### TASK
Exactly reproduce the lines of the listing below from the one containing "You are a computer-use" through the one containing "Open Sanders Capital, LLC link". Skip the images.

### DATASET CONTENT
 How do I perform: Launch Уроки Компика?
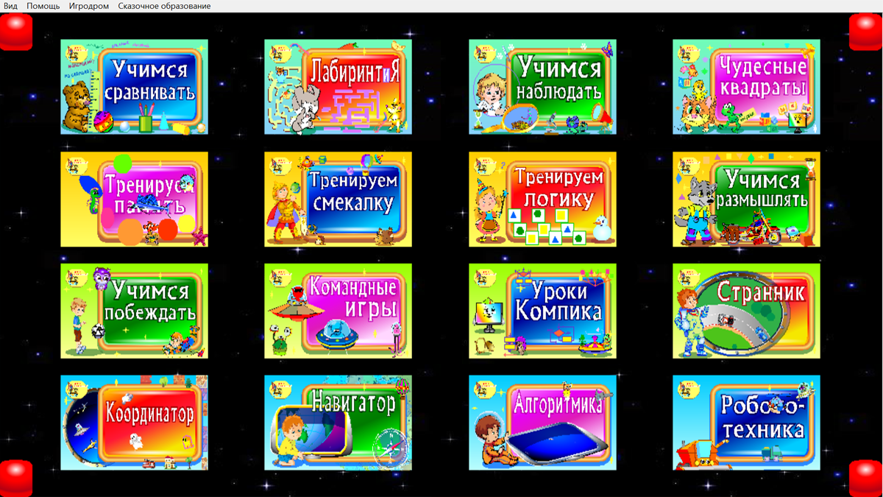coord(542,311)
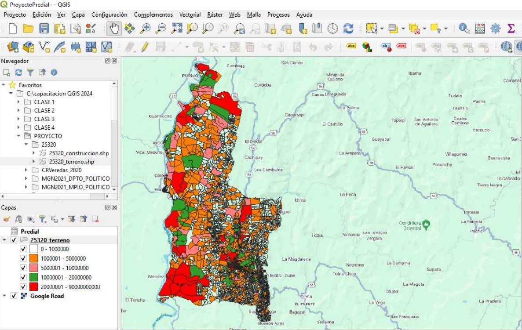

...

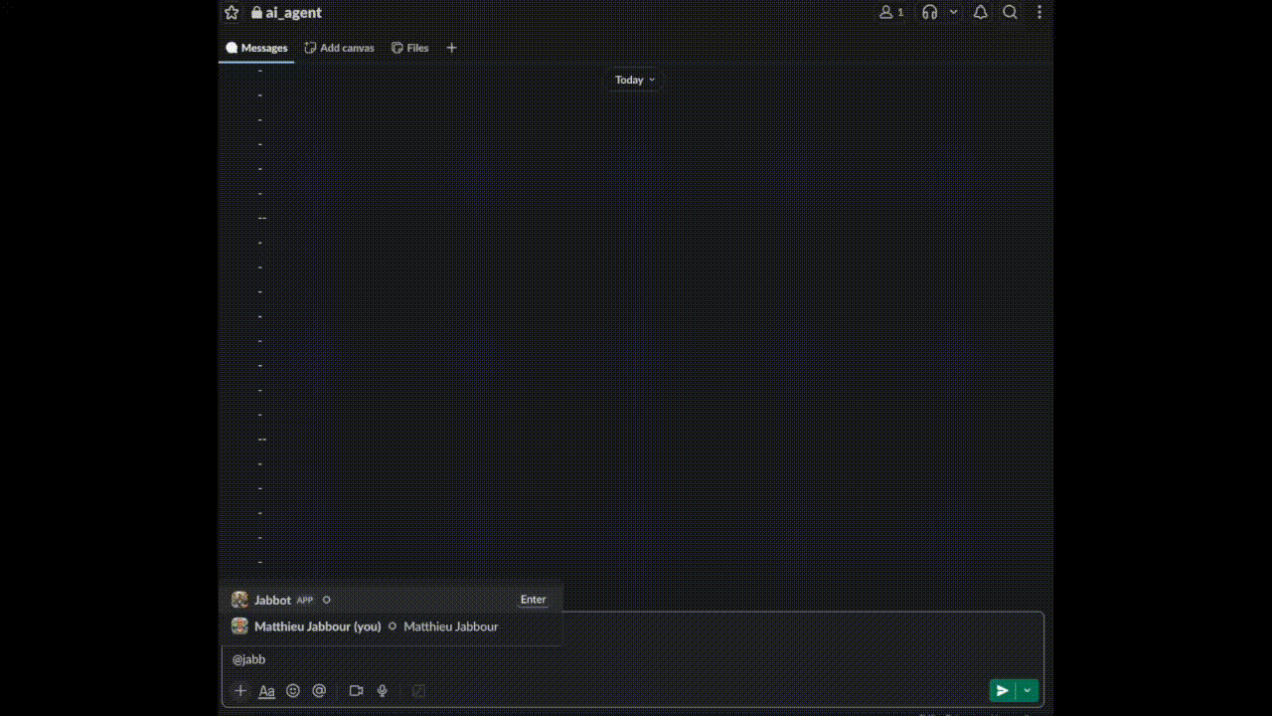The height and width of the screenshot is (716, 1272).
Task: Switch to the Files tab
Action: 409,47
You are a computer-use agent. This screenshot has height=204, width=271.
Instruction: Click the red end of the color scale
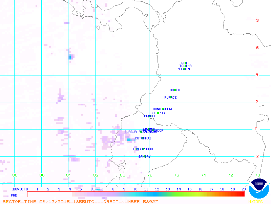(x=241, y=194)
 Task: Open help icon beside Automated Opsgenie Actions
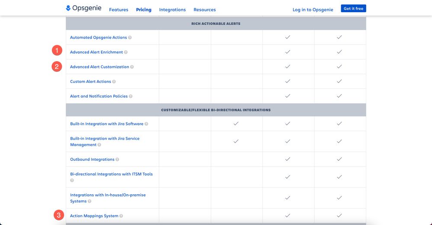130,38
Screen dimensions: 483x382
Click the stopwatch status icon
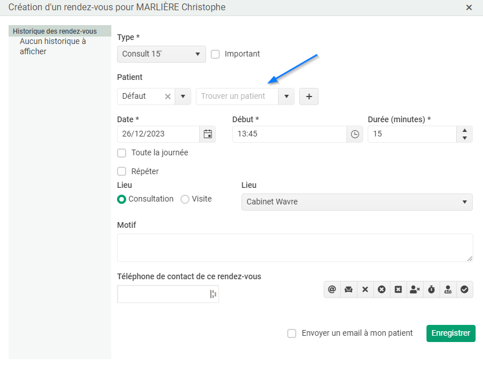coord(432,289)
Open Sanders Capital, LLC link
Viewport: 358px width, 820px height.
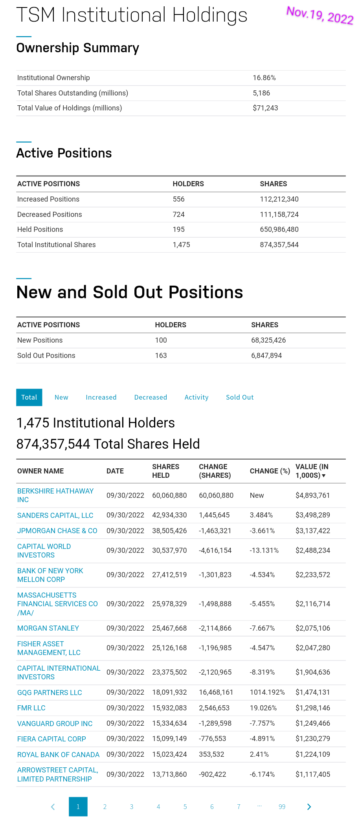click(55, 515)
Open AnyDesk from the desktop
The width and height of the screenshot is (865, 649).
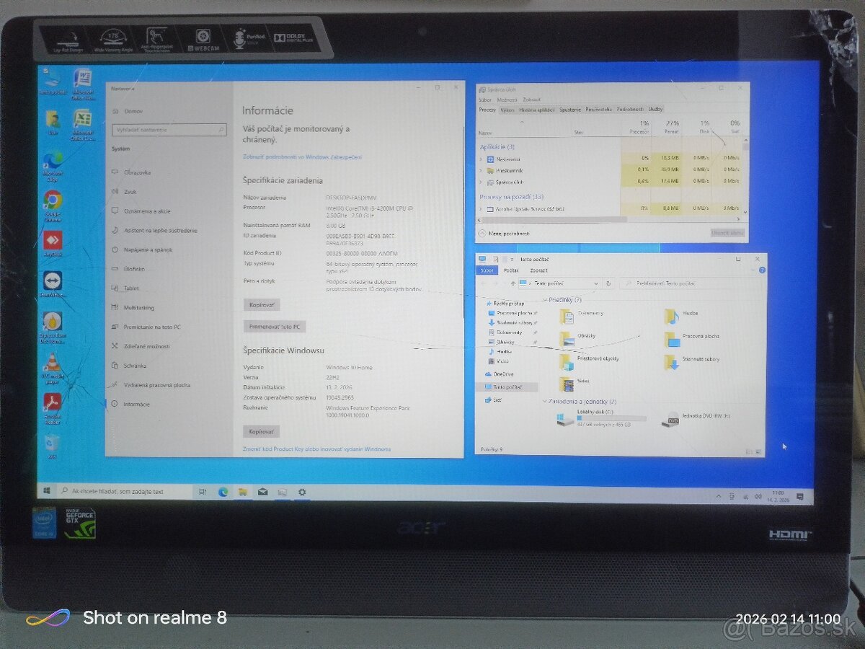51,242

### PROBLEM SOLUTION
You are a computer-use agent. This screenshot has height=204, width=271.
Instruction: Click the red end of the color scale
(x=241, y=194)
 Task: Open help icon beside Automated Opsgenie Actions
130,38
Screen dimensions: 483x382
Click the stopwatch status icon
coord(432,289)
Open Sanders Capital, LLC link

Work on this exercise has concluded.